■ **LISTING**:
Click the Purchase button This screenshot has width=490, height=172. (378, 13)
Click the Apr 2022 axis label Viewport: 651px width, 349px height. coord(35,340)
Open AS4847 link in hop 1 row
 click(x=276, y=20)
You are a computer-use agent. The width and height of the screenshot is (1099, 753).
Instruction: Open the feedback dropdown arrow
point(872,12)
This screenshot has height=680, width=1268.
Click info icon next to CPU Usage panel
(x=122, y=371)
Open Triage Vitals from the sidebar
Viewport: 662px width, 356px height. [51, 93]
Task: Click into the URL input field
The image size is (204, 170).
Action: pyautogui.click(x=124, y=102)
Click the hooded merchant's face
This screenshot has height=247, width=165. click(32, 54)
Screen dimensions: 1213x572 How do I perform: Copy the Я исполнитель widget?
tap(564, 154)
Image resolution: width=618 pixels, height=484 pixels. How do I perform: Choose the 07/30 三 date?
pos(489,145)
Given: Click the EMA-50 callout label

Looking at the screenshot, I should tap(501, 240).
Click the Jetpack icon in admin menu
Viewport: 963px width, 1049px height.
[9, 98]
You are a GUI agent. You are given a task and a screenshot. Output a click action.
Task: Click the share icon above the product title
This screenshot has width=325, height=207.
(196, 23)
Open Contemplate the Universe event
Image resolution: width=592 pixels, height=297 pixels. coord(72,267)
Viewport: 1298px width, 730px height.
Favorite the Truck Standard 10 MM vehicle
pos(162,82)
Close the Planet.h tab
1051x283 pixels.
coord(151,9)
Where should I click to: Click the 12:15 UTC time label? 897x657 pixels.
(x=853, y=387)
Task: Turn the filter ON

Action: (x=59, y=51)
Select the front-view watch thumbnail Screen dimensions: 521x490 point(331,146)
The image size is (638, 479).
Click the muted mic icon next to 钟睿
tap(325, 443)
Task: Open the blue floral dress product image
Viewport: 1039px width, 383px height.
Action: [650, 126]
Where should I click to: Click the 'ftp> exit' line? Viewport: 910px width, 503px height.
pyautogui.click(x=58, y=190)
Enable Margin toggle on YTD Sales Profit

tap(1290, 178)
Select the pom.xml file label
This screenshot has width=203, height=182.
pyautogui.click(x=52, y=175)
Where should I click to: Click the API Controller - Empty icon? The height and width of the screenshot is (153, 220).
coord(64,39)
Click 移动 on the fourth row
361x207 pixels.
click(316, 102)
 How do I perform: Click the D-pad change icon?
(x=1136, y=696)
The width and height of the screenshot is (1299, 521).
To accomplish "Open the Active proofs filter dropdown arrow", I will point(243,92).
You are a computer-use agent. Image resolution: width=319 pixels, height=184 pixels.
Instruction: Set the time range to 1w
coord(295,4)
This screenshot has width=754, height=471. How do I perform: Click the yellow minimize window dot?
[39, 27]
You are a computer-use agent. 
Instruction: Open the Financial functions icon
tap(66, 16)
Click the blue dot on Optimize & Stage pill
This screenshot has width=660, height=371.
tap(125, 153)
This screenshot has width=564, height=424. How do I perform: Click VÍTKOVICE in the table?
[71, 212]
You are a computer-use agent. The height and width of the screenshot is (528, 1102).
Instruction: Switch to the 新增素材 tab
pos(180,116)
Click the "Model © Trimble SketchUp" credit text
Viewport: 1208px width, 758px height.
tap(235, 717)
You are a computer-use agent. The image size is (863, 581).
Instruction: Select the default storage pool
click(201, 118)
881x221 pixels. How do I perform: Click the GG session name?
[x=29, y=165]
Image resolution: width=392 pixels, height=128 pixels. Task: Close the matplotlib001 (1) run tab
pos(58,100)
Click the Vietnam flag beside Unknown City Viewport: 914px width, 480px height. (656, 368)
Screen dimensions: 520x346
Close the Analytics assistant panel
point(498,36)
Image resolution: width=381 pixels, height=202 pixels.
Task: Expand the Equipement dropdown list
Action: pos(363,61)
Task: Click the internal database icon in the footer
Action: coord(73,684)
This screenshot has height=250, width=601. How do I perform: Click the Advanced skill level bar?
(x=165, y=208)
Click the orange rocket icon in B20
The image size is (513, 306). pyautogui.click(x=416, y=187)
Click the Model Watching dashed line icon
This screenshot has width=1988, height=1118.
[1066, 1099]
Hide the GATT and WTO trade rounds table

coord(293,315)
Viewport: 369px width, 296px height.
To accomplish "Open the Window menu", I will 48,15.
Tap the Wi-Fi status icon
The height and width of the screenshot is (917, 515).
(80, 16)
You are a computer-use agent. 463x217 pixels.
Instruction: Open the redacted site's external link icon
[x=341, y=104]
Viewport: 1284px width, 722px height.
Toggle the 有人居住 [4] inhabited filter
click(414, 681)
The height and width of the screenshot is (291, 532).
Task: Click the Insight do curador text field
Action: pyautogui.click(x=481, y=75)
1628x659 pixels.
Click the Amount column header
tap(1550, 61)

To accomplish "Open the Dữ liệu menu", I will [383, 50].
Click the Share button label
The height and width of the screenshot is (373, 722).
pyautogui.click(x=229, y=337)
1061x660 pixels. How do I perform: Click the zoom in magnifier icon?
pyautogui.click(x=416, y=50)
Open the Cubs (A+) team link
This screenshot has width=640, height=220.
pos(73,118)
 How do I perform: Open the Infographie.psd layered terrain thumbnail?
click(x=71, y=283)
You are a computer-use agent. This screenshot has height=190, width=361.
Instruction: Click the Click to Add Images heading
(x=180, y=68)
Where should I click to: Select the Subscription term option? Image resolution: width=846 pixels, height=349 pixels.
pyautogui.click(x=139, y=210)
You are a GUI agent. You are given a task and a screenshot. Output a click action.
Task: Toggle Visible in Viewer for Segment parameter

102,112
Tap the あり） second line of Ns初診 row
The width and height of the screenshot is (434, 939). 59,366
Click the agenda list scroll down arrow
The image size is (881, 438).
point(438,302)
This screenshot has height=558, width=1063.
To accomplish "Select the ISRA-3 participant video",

■ **PROBLEM DETAILS**: Reproduce every item above word for word, line by line, changing nothing.

■ **CORRECT RESPONSE**:
Click the Purchase button This screenshot has width=490, height=172. (378, 13)
Click the Apr 2022 axis label Viewport: 651px width, 349px height. coord(35,340)
Open AS4847 link in hop 1 row
 click(x=276, y=20)
You are a computer-use agent. The width and height of the screenshot is (1099, 753).
Instruction: Open the feedback dropdown arrow
point(872,12)
This screenshot has height=680, width=1268.
Click info icon next to CPU Usage panel
(x=122, y=371)
Open Triage Vitals from the sidebar
Viewport: 662px width, 356px height. [51, 93]
Task: Click into the URL input field
The image size is (204, 170).
Action: pyautogui.click(x=124, y=102)
Click the hooded merchant's face
This screenshot has height=247, width=165. click(32, 54)
Screen dimensions: 1213x572 How do I perform: Copy the Я исполнитель widget?
tap(564, 154)
Image resolution: width=618 pixels, height=484 pixels. How do I perform: Choose the 07/30 三 date?
pos(489,145)
Given: Click the EMA-50 callout label

Looking at the screenshot, I should tap(501, 240).
Click the Jetpack icon in admin menu
Viewport: 963px width, 1049px height.
[9, 98]
You are a GUI agent. You are given a task and a screenshot. Output a click action.
Task: Click the share icon above the product title
This screenshot has width=325, height=207.
(196, 23)
Open Contemplate the Universe event
Image resolution: width=592 pixels, height=297 pixels. coord(72,267)
Viewport: 1298px width, 730px height.
Favorite the Truck Standard 10 MM vehicle
pos(162,82)
Close the Planet.h tab
1051x283 pixels.
coord(151,9)
Where should I click to: Click the 12:15 UTC time label? 897x657 pixels.
(x=853, y=387)
Task: Turn the filter ON

Action: (x=59, y=51)
Select the front-view watch thumbnail Screen dimensions: 521x490 point(331,146)
The image size is (638, 479).
Click the muted mic icon next to 钟睿
tap(325, 443)
Task: Open the blue floral dress product image
Viewport: 1039px width, 383px height.
Action: [650, 126]
Where should I click to: Click the 'ftp> exit' line? Viewport: 910px width, 503px height.
pyautogui.click(x=58, y=190)
Enable Margin toggle on YTD Sales Profit

tap(1290, 178)
Select the pom.xml file label
This screenshot has width=203, height=182.
pyautogui.click(x=52, y=175)
Where should I click to: Click the API Controller - Empty icon? The height and width of the screenshot is (153, 220).
coord(64,39)
Click 移动 on the fourth row
361x207 pixels.
click(316, 102)
 How do I perform: Click the D-pad change icon?
(x=1136, y=696)
The width and height of the screenshot is (1299, 521).
To accomplish "Open the Active proofs filter dropdown arrow", I will point(243,92).
You are a computer-use agent. Image resolution: width=319 pixels, height=184 pixels.
Instruction: Set the time range to 1w
coord(295,4)
This screenshot has width=754, height=471. How do I perform: Click the yellow minimize window dot?
[39, 27]
You are a computer-use agent. 
Instruction: Open the Financial functions icon
tap(66, 16)
Click the blue dot on Optimize & Stage pill
This screenshot has width=660, height=371.
tap(125, 153)
This screenshot has width=564, height=424. How do I perform: Click VÍTKOVICE in the table?
[71, 212]
You are a computer-use agent. The height and width of the screenshot is (528, 1102).
Instruction: Switch to the 新增素材 tab
pos(180,116)
Click the "Model © Trimble SketchUp" credit text
Viewport: 1208px width, 758px height.
tap(235, 717)
You are a computer-use agent. The image size is (863, 581).
Instruction: Select the default storage pool
click(201, 118)
881x221 pixels. How do I perform: Click the GG session name?
[x=29, y=165]
Image resolution: width=392 pixels, height=128 pixels. Task: Close the matplotlib001 (1) run tab
pos(58,100)
Click the Vietnam flag beside Unknown City Viewport: 914px width, 480px height. (656, 368)
Screen dimensions: 520x346
Close the Analytics assistant panel
point(498,36)
Image resolution: width=381 pixels, height=202 pixels.
Task: Expand the Equipement dropdown list
Action: pos(363,61)
Task: Click the internal database icon in the footer
Action: coord(73,684)
This screenshot has height=250, width=601. How do I perform: Click the Advanced skill level bar?
(x=165, y=208)
Click the orange rocket icon in B20
The image size is (513, 306). pyautogui.click(x=416, y=187)
Click the Model Watching dashed line icon
This screenshot has width=1988, height=1118.
[1066, 1099]
Hide the GATT and WTO trade rounds table

coord(293,315)
Viewport: 369px width, 296px height.
To accomplish "Open the Window menu", I will 48,15.
Tap the Wi-Fi status icon
The height and width of the screenshot is (917, 515).
(80, 16)
You are a computer-use agent. 463x217 pixels.
Instruction: Open the redacted site's external link icon
[x=341, y=104]
Viewport: 1284px width, 722px height.
Toggle the 有人居住 [4] inhabited filter
click(414, 681)
The height and width of the screenshot is (291, 532).
Task: Click the Insight do curador text field
Action: pyautogui.click(x=481, y=75)
1628x659 pixels.
Click the Amount column header
tap(1550, 61)

To accomplish "Open the Dữ liệu menu", I will [383, 50].
Click the Share button label
The height and width of the screenshot is (373, 722).
pyautogui.click(x=229, y=337)
1061x660 pixels. How do I perform: Click the zoom in magnifier icon?
pyautogui.click(x=416, y=50)
Open the Cubs (A+) team link
This screenshot has width=640, height=220.
pos(73,118)
 How do I perform: Open the Infographie.psd layered terrain thumbnail?
click(x=71, y=283)
You are a computer-use agent. This screenshot has height=190, width=361.
Instruction: Click the Click to Add Images heading
(x=180, y=68)
Where should I click to: Select the Subscription term option? Image resolution: width=846 pixels, height=349 pixels.
pyautogui.click(x=139, y=210)
You are a GUI agent. You are given a task and a screenshot. Output a click action.
Task: Toggle Visible in Viewer for Segment parameter

102,112
Tap the あり） second line of Ns初診 row
The width and height of the screenshot is (434, 939). 59,366
Click the agenda list scroll down arrow
The image size is (881, 438).
point(438,302)
This screenshot has height=558, width=1063.
To accomplish "Select the ISRA-3 participant video",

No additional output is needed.